De conformidade com o v. acórdão que rendeu ensejo à instauração do incidente, a inconstitucionalidade decorreria do desrespeito ao teor das normas de garantia previstas no art. 7º da Constituição da República, em especial aquelas de natureza pecuniária, decorrentes da existência de vínculo “empregatício” entre o policial temporário e o Poder Público.
Pois bem.
De acordo com o art. 22 XXI da CR/88, é competência da União legislar sobre “normas gerais de organização, efetivos, material bélico, garantias, convocação e mobilização das polícias militares e corpos de bombeiros militares”.
À competência privativa da União para edição de regras gerais a respeito do funcionamento das Polícias Militares e Corpos de Bombeiros Militares, entretanto, associa-se a competência dos Estados-membros para se desincumbir de seu dever de prestar os serviços e os meios para a realização da segurança pública, bem como, através de lei própria, disciplinar a organização e o funcionamento dos órgãos responsáveis pela referida atividade (cf. art. 144 caput e § 7º, c.c. o art. 25 § 1º da CR/88).

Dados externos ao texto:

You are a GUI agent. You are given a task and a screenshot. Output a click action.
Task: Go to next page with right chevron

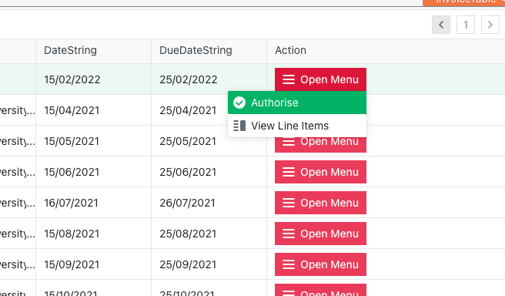(490, 25)
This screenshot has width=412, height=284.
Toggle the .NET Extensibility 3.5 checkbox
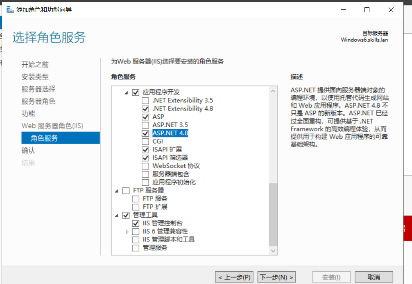(145, 100)
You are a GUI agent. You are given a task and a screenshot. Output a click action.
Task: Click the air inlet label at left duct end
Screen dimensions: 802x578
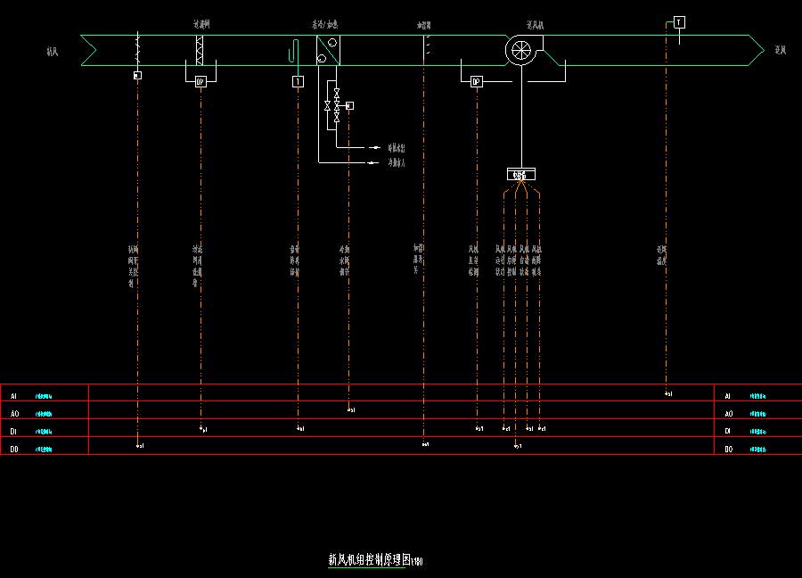point(53,52)
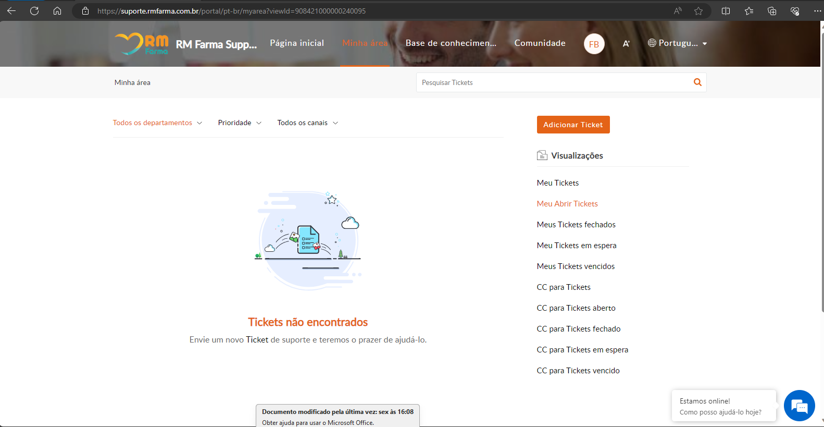Go to browser home icon

point(57,11)
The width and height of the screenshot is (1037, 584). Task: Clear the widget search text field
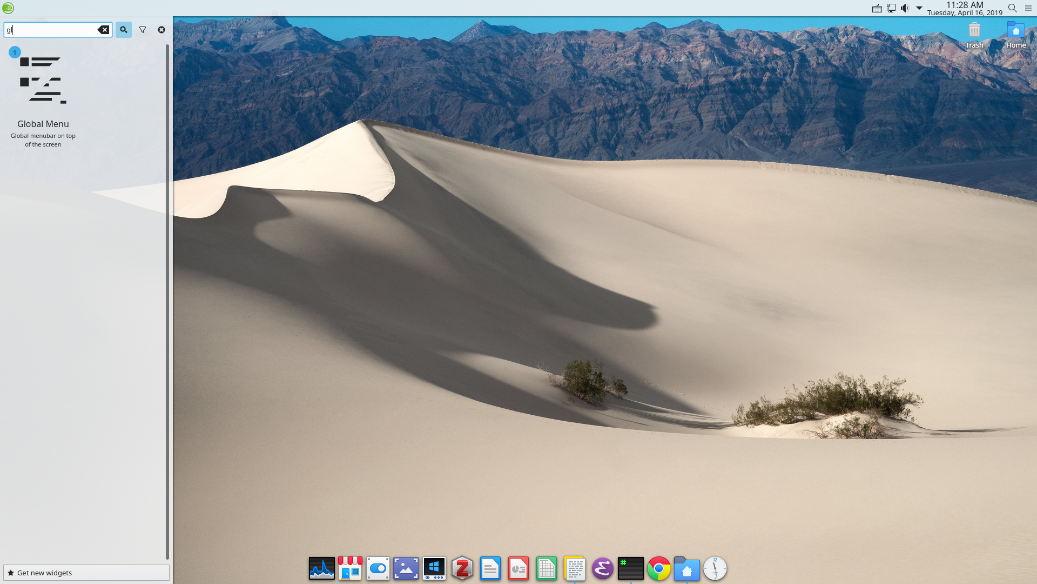click(x=103, y=30)
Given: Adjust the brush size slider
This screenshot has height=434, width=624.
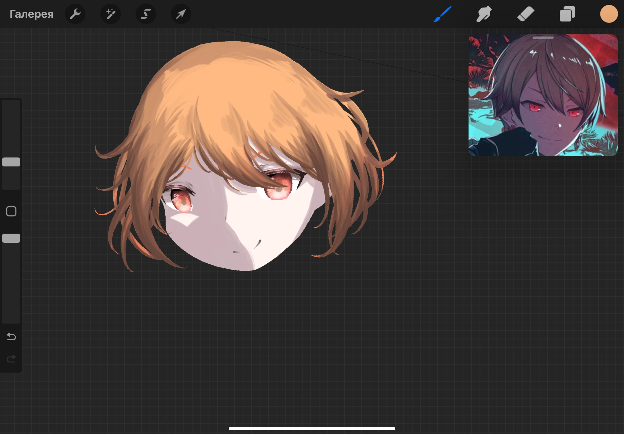Looking at the screenshot, I should coord(11,162).
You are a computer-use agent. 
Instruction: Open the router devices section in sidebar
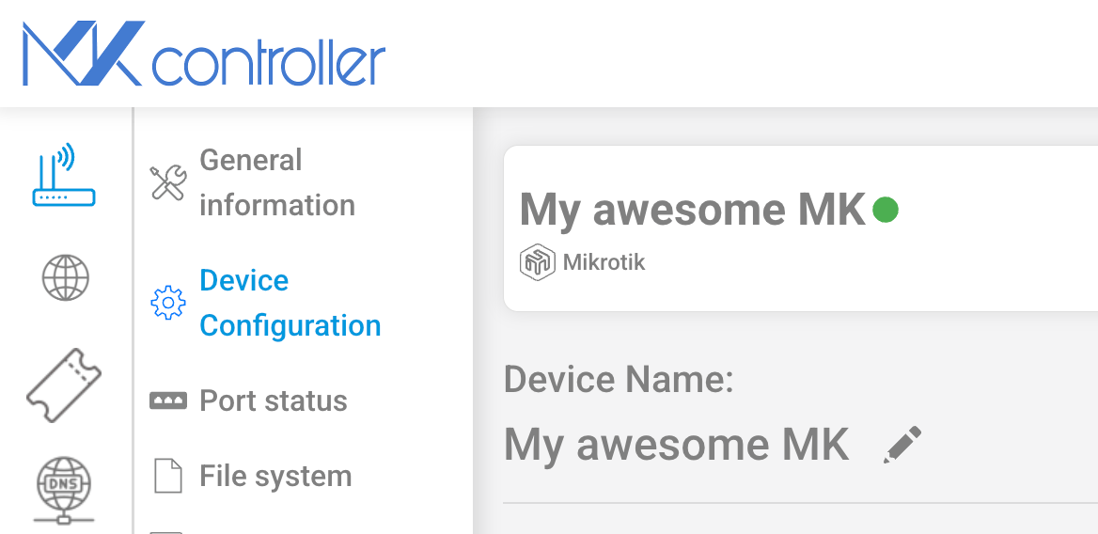[64, 175]
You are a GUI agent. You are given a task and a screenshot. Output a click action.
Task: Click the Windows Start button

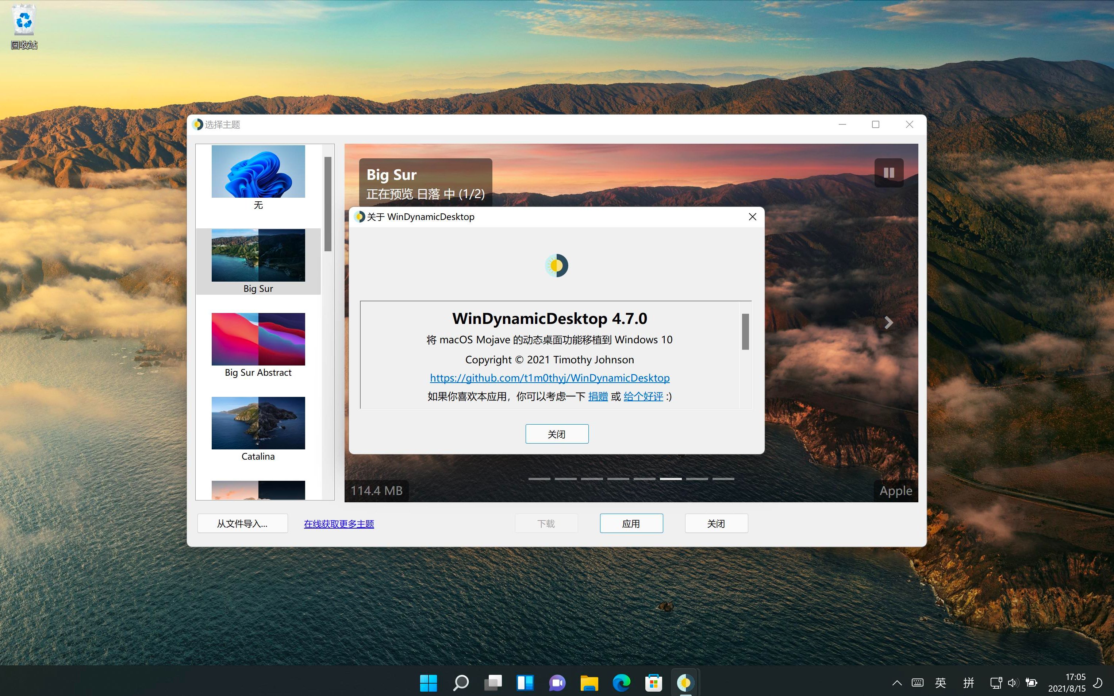click(428, 683)
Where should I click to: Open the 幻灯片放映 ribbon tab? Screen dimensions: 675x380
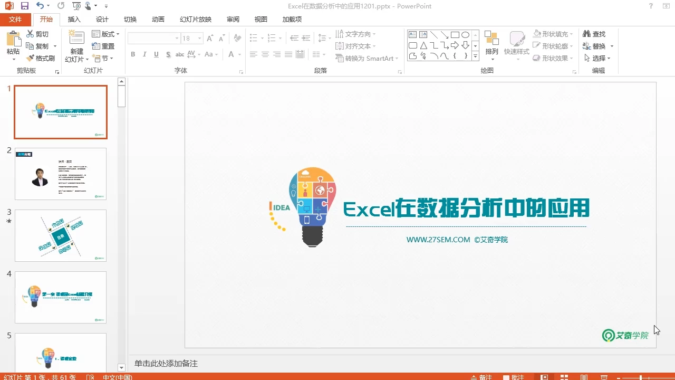pos(195,19)
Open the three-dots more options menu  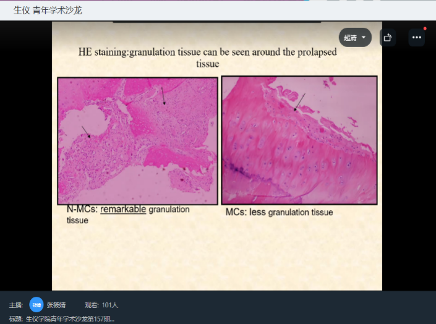[416, 38]
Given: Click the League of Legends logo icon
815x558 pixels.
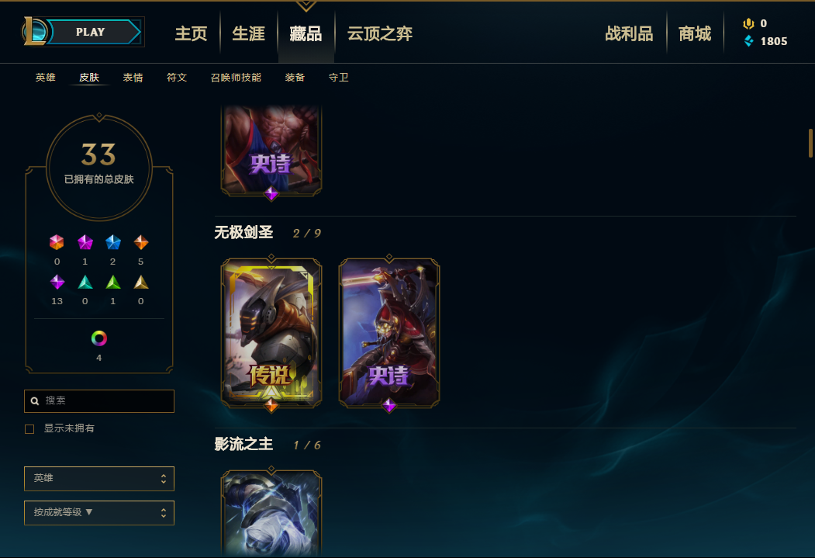Looking at the screenshot, I should click(x=35, y=31).
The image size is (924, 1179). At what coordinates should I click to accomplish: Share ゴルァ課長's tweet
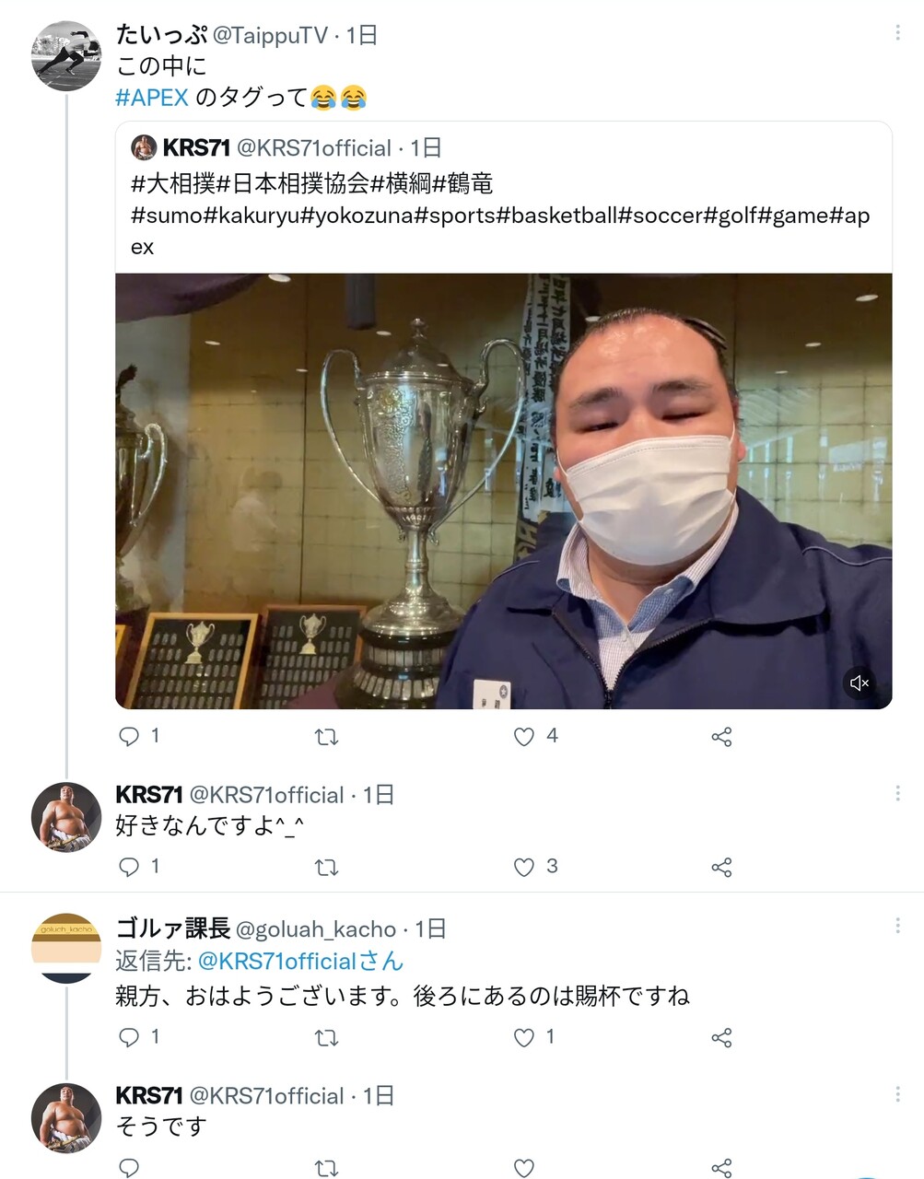[x=721, y=1037]
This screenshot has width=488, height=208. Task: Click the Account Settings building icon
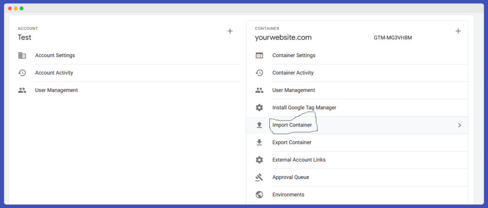click(22, 56)
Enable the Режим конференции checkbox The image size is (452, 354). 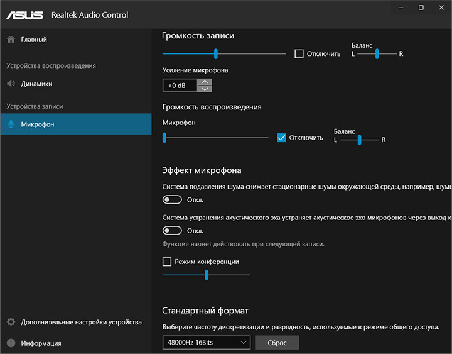pyautogui.click(x=167, y=262)
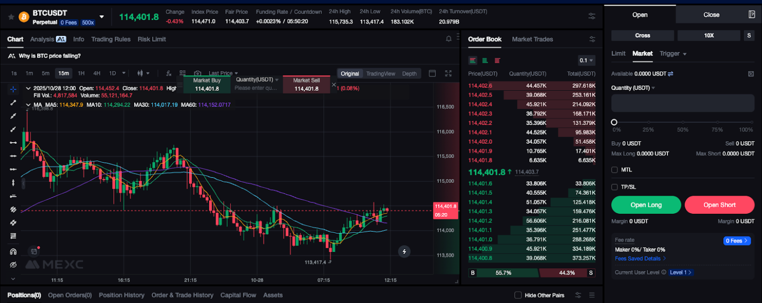This screenshot has width=762, height=303.
Task: Click the Fees Saved Details link
Action: click(640, 258)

Assim, é possível afirmar que cabe efetivamente à União legislar, de forma geral, a respeito do regime jurídico dos servidores militares, visto que, nos termos do art. 142 § 3º X na CR/88, a lei disporá, entre outras coisas, sobre “os direitos, os deveres, a remuneração, as prerrogativas e outras situações especiais dos militares”. Cabe-lhe, ainda, traçar as diretrizes a serem observadas pelos Estados-membros na regulamentação do regime daqueles que integram as corporações policiais estaduais, como visto, por força do disposto no art. 22 XXI da CR/88.
No exercício dessas competências, foram editados os dois atos normativos questionados no presente incidente, ou seja, a Lei Federal nº 10.029/00, e a Lei Estadual nº 11.024/02.
Nos limites de sua competência, pode o Estado de São Paulo, assim, legislar a respeito do regime jurídico dos servidores públicos, entre os quais se incluem os servidores militares (integrantes da Polícia Militar e Corpo de Bombeiros do Estado de São Paulo).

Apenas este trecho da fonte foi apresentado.